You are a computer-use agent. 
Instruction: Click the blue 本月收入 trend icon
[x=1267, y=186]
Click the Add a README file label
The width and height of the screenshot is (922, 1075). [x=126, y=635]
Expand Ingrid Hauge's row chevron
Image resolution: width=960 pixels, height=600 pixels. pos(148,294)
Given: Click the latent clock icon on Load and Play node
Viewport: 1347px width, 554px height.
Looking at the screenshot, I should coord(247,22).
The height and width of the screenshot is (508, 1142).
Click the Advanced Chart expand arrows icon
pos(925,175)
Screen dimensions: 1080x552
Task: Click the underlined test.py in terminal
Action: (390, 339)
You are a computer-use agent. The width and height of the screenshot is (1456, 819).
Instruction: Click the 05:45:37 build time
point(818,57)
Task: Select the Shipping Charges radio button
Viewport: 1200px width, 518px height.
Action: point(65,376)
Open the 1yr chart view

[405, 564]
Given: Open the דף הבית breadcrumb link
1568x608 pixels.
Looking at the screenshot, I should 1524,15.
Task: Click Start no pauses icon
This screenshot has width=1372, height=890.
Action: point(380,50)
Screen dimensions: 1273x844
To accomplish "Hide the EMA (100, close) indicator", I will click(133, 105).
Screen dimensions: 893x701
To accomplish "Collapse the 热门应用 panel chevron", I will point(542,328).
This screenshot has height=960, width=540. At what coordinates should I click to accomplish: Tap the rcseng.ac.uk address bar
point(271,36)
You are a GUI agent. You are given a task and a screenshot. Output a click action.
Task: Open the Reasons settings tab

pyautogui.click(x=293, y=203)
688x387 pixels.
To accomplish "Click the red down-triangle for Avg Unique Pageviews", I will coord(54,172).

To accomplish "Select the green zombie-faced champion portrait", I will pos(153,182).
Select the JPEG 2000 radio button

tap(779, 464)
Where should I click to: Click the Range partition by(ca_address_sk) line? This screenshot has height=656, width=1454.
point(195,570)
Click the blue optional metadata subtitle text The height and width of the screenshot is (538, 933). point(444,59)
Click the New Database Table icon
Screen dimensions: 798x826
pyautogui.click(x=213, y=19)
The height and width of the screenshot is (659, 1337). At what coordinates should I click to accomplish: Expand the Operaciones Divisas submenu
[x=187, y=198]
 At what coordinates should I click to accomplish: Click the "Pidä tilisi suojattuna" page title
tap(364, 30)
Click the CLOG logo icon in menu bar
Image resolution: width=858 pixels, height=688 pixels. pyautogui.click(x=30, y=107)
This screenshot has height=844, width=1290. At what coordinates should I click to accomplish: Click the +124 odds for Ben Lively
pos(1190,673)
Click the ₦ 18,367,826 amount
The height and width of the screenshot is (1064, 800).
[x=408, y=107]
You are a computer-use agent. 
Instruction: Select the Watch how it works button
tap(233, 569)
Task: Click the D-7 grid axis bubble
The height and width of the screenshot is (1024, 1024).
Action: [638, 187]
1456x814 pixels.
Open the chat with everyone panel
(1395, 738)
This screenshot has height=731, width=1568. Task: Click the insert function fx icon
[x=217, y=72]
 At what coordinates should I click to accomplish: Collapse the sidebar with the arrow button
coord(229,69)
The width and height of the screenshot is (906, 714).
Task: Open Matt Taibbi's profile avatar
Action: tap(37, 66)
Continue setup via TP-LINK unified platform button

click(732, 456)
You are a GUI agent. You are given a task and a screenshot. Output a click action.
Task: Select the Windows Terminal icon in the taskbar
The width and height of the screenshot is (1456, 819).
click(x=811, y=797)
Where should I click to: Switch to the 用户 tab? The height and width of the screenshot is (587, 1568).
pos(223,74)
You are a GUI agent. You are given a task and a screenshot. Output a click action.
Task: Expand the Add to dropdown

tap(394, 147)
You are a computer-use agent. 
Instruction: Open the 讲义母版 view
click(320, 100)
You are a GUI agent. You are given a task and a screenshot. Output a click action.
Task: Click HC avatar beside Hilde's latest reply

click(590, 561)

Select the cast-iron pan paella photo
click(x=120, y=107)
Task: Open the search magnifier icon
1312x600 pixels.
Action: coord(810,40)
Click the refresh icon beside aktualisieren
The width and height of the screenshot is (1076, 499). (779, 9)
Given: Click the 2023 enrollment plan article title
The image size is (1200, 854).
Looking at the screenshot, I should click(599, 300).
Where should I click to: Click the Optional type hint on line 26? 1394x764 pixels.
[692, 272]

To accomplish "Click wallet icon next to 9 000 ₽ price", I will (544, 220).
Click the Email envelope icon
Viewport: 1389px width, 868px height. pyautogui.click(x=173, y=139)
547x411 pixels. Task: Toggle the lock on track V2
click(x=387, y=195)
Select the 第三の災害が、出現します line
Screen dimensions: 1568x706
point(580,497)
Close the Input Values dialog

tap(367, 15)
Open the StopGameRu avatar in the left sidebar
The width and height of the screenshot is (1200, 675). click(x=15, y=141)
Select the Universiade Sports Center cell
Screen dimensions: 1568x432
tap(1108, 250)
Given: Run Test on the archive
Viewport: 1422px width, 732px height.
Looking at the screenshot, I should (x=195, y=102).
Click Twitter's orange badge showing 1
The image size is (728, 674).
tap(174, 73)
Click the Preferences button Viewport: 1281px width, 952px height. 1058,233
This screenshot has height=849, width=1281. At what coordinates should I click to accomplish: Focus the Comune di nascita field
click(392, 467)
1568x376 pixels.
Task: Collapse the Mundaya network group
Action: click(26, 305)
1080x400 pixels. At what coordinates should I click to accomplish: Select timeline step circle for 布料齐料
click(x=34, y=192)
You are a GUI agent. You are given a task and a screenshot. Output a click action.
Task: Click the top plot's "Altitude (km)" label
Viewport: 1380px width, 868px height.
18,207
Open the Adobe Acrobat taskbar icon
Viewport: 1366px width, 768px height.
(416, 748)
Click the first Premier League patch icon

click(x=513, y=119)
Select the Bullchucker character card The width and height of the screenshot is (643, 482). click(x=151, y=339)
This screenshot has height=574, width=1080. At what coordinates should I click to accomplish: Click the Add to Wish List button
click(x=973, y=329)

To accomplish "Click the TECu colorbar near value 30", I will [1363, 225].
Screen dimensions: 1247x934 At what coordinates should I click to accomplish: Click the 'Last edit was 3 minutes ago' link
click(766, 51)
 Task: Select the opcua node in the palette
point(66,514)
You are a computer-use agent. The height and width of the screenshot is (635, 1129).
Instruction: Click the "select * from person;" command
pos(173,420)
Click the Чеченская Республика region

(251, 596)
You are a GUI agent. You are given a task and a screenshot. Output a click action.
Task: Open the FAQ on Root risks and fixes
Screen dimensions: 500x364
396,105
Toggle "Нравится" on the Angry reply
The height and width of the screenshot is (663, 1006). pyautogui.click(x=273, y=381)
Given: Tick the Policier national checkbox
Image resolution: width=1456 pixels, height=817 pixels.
-*-
> SHORT TASK:
Can you recast the listing above as a Markdown table with the columns Row and Entry, giving each nonblank line its own numbered row?

> ANSWER:
| Row | Entry |
|---|---|
| 1 | You are a computer-use agent.  |
| 2 | Instruction: Click the blue 本月收入 trend icon |
| 3 | [x=1267, y=186] |
| 4 | Click the Add a README file label |
| 5 | The width and height of the screenshot is (922, 1075). [x=126, y=635] |
| 6 | Expand Ingrid Hauge's row chevron |
| 7 | Image resolution: width=960 pixels, height=600 pixels. pos(148,294) |
| 8 | Given: Click the latent clock icon on Load and Play node |
| 9 | Viewport: 1347px width, 554px height. |
| 10 | Looking at the screenshot, I should coord(247,22). |
| 11 | The height and width of the screenshot is (508, 1142). |
| 12 | Click the Advanced Chart expand arrows icon |
| 13 | pos(925,175) |
| 14 | Screen dimensions: 1080x552 |
| 15 | Task: Click the underlined test.py in terminal |
| 16 | Action: (390, 339) |
| 17 | You are a computer-use agent. The width and height of the screenshot is (1456, 819). |
| 18 | Instruction: Click the 05:45:37 build time |
| 19 | point(818,57) |
| 20 | Task: Select the Shipping Charges radio button |
| 21 | Viewport: 1200px width, 518px height. |
| 22 | Action: point(65,376) |
| 23 | Open the 1yr chart view |
| 24 | [405, 564] |
| 25 | Given: Open the דף הבית breadcrumb link |
| 26 | 1568x608 pixels. |
| 27 | Looking at the screenshot, I should 1524,15. |
| 28 | Task: Click Start no pauses icon |
| 29 | This screenshot has width=1372, height=890. |
| 30 | Action: point(380,50) |
| 31 | Screen dimensions: 1273x844 |
| 32 | To accomplish "Hide the EMA (100, close) indicator", I will click(133, 105). |
| 33 | Screen dimensions: 893x701 |
| 34 | To accomplish "Collapse the 热门应用 panel chevron", I will point(542,328). |
| 35 | This screenshot has height=960, width=540. At what coordinates should I click to accomplish: Tap the rcseng.ac.uk address bar |
| 36 | point(271,36) |
| 37 | You are a GUI agent. You are given a task and a screenshot. Output a click action. |
| 38 | Task: Open the Reasons settings tab |
| 39 | pyautogui.click(x=293, y=203) |
| 40 | 688x387 pixels. |
| 41 | To accomplish "Click the red down-triangle for Avg Unique Pageviews", I will coord(54,172). |
| 42 | To accomplish "Select the green zombie-faced champion portrait", I will pos(153,182). |
| 43 | Select the JPEG 2000 radio button |
| 44 | tap(779, 464) |
| 45 | Where should I click to: Click the Range partition by(ca_address_sk) line? This screenshot has height=656, width=1454. |
| 46 | point(195,570) |
| 47 | Click the blue optional metadata subtitle text The height and width of the screenshot is (538, 933). point(444,59) |
| 48 | Click the New Database Table icon |
| 49 | Screen dimensions: 798x826 |
| 50 | pyautogui.click(x=213, y=19) |
| 51 | The height and width of the screenshot is (659, 1337). At what coordinates should I click to accomplish: Expand the Operaciones Divisas submenu |
| 52 | [x=187, y=198] |
| 53 |  At what coordinates should I click to accomplish: Click the "Pidä tilisi suojattuna" page title |
| 54 | tap(364, 30) |
| 55 | Click the CLOG logo icon in menu bar |
| 56 | Image resolution: width=858 pixels, height=688 pixels. pyautogui.click(x=30, y=107) |
| 57 | This screenshot has height=844, width=1290. At what coordinates should I click to accomplish: Click the +124 odds for Ben Lively |
| 58 | pos(1190,673) |
| 59 | Click the ₦ 18,367,826 amount |
| 60 | The height and width of the screenshot is (1064, 800). |
| 61 | [x=408, y=107] |
| 62 | You are a computer-use agent.  |
| 63 | Instruction: Select the Watch how it works button |
| 64 | tap(233, 569) |
| 65 | Task: Click the D-7 grid axis bubble |
| 66 | The height and width of the screenshot is (1024, 1024). |
| 67 | Action: [638, 187] |
| 68 | 1456x814 pixels. |
| 69 | Open the chat with everyone panel |
| 70 | (1395, 738) |
| 71 | This screenshot has height=731, width=1568. Task: Click the insert function fx icon |
| 72 | [x=217, y=72] |
| 73 |  At what coordinates should I click to accomplish: Collapse the sidebar with the arrow button |
| 74 | coord(229,69) |
| 75 | The width and height of the screenshot is (906, 714). |
| 76 | Task: Open Matt Taibbi's profile avatar |
| 77 | Action: tap(37, 66) |
| 78 | Continue setup via TP-LINK unified platform button |
| 79 | click(732, 456) |
| 80 | You are a GUI agent. You are given a task and a screenshot. Output a click action. |
| 81 | Task: Select the Windows Terminal icon in the taskbar |
| 82 | The width and height of the screenshot is (1456, 819). |
| 83 | click(x=811, y=797) |
| 84 | Where should I click to: Switch to the 用户 tab? The height and width of the screenshot is (587, 1568). |
| 85 | pos(223,74) |
| 86 | You are a GUI agent. You are given a task and a screenshot. Output a click action. |
| 87 | Task: Expand the Add to dropdown |
| 88 | tap(394, 147) |
| 89 | You are a computer-use agent.  |
| 90 | Instruction: Open the 讲义母版 view |
| 91 | click(320, 100) |
| 92 | You are a GUI agent. You are given a task and a screenshot. Output a click action. |
| 93 | Task: Click HC avatar beside Hilde's latest reply |
| 94 | click(590, 561) |
| 95 | Select the cast-iron pan paella photo |
| 96 | click(x=120, y=107) |
| 97 | Task: Open the search magnifier icon |
| 98 | 1312x600 pixels. |
| 99 | Action: coord(810,40) |
| 100 | Click the refresh icon beside aktualisieren |
| 101 | The width and height of the screenshot is (1076, 499). (779, 9) |
| 102 | Given: Click the 2023 enrollment plan article title |
| 103 | The image size is (1200, 854). |
| 104 | Looking at the screenshot, I should click(599, 300). |
| 105 | Where should I click to: Click the Optional type hint on line 26? 1394x764 pixels. |
| 106 | [692, 272] |
| 107 | To accomplish "Click wallet icon next to 9 000 ₽ price", I will (544, 220). |
| 108 | Click the Email envelope icon |
| 109 | Viewport: 1389px width, 868px height. pyautogui.click(x=173, y=139) |
| 110 | 547x411 pixels. Task: Toggle the lock on track V2 |
| 111 | click(x=387, y=195) |
| 112 | Select the 第三の災害が、出現します line |
| 113 | Screen dimensions: 1568x706 |
| 114 | point(580,497) |
| 115 | Close the Input Values dialog |
| 116 | tap(367, 15) |
| 117 | Open the StopGameRu avatar in the left sidebar |
| 118 | The width and height of the screenshot is (1200, 675). click(x=15, y=141) |
| 119 | Select the Universiade Sports Center cell |
| 120 | Screen dimensions: 1568x432 |
| 121 | tap(1108, 250) |
| 122 | Given: Run Test on the archive |
| 123 | Viewport: 1422px width, 732px height. |
| 124 | Looking at the screenshot, I should (x=195, y=102). |
| 125 | Click Twitter's orange badge showing 1 |
| 126 | The image size is (728, 674). |
| 127 | tap(174, 73) |
| 128 | Click the Preferences button Viewport: 1281px width, 952px height. 1058,233 |
| 129 | This screenshot has height=849, width=1281. At what coordinates should I click to accomplish: Focus the Comune di nascita field |
| 130 | click(392, 467) |
| 131 | 1568x376 pixels. |
| 132 | Task: Collapse the Mundaya network group |
| 133 | Action: click(26, 305) |
| 134 | 1080x400 pixels. At what coordinates should I click to accomplish: Select timeline step circle for 布料齐料 |
| 135 | click(x=34, y=192) |
| 136 | You are a GUI agent. You are given a task and a screenshot. Output a click action. |
| 137 | Task: Click the top plot's "Altitude (km)" label |
| 138 | Viewport: 1380px width, 868px height. |
| 139 | 18,207 |
| 140 | Open the Adobe Acrobat taskbar icon |
| 141 | Viewport: 1366px width, 768px height. |
| 142 | (416, 748) |
| 143 | Click the first Premier League patch icon |
| 144 | click(x=513, y=119) |
| 145 | Select the Bullchucker character card The width and height of the screenshot is (643, 482). click(x=151, y=339) |
| 146 | This screenshot has height=574, width=1080. At what coordinates should I click to accomplish: Click the Add to Wish List button |
| 147 | click(x=973, y=329) |
| 148 | To accomplish "Click the TECu colorbar near value 30", I will [1363, 225]. |
| 149 | Screen dimensions: 1247x934 At what coordinates should I click to accomplish: Click the 'Last edit was 3 minutes ago' link |
| 150 | click(766, 51) |
| 151 |  Task: Select the opcua node in the palette |
| 152 | point(66,514) |
| 153 | You are a computer-use agent. The height and width of the screenshot is (635, 1129). |
| 154 | Instruction: Click the "select * from person;" command |
| 155 | pos(173,420) |
| 156 | Click the Чеченская Республика region |
| 157 | (251, 596) |
| 158 | You are a GUI agent. You are given a task and a screenshot. Output a click action. |
| 159 | Task: Open the FAQ on Root risks and fixes |
| 160 | Screen dimensions: 500x364 |
| 161 | 396,105 |
| 162 | Toggle "Нравится" on the Angry reply |
| 163 | The height and width of the screenshot is (663, 1006). pyautogui.click(x=273, y=381) |
| 164 | Given: Tick the Policier national checkbox |
| 165 | Image resolution: width=1456 pixels, height=817 pixels. |